Subsequently, Meru filed an appeal before the COMPAT which taking note of Uber’s substantial market share had said, besides the appellant (Meru), there are a few very small players in the market who can be seriously affected if any of the bigger players adopts anti-competitive practices. It also observed that aggregator-based radio taxi service is a new paradigm of public transport in Indian cities which has revolutionised the manner in which we commute and work.
“Reportedly, it has done wonders to consumer satisfaction in whichever city it has started. Therefore, it cannot be said definitively that there is an abuse inherent in the business practices adopted by operator such as respondents (Uber) but the size of discounts and incentives show that there are either phenomenal efficiency improvements which are replacing existing business models with the new business models or there could be an anti-competitive stance to it. Whichever is true, the investigations would show,” COMPAT had said.

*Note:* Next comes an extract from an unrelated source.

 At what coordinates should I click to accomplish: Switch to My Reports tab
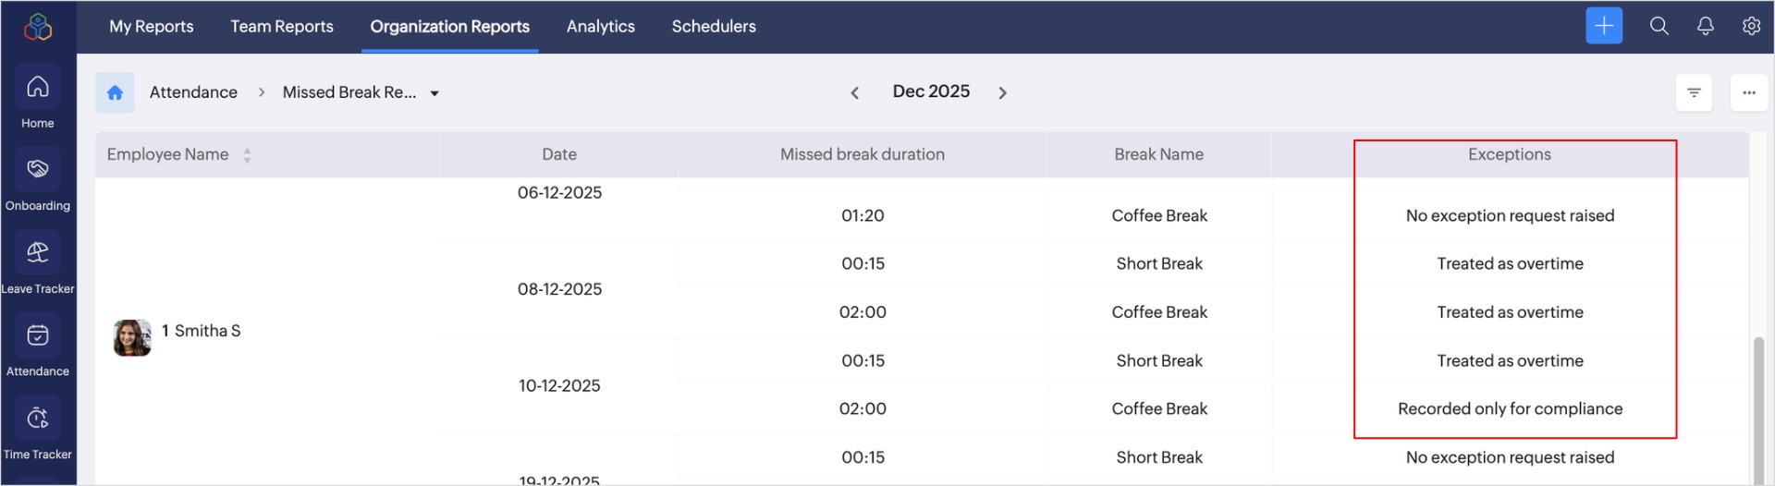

Accordingly, COMPAT directed CCI’s probe unit Director General (DG) to conduct a fresh probe into the allegations of abuse of dominance and anti-competitive practices by Uber. Uber then approached the Apex Court assailing this order by COMPAT.
Supreme Court decision
While upholding the COMPAT order, the Supreme Court Bench took note of the allegation that the Uber was losing Rs.204 per trip in respect of the every trip made by the cars of the fleet owners, which does not make any economic sense other than pointing to Uber’s intent to eliminate competition in the market. The Bench further observed that two important ingredients which section 4(1) of the Competition Act, 2002, is (1) the dominant position itself, and (2) its abuse.
It said: “Given the allegation made, as extracted above, it is clear that if, in fact, a loss is made for trips made, Explanation (a)(ii) would prima facie be attracted inasmuch as this would certainly affect the appellant’s competitors in the appellant’s favour or the relevant market in its favour. Insofar as ‘abuse’ of dominant position is concerned, under Section 4(2)(a), so long as this dominant position, whether directly or indirectly, imposes an unfair price in purchase or sale including predatory price of services, abuse of dominant position also gets attracted. Explanation (b) which defines ‘predatory price’ means sale of services at a price which is below cost.”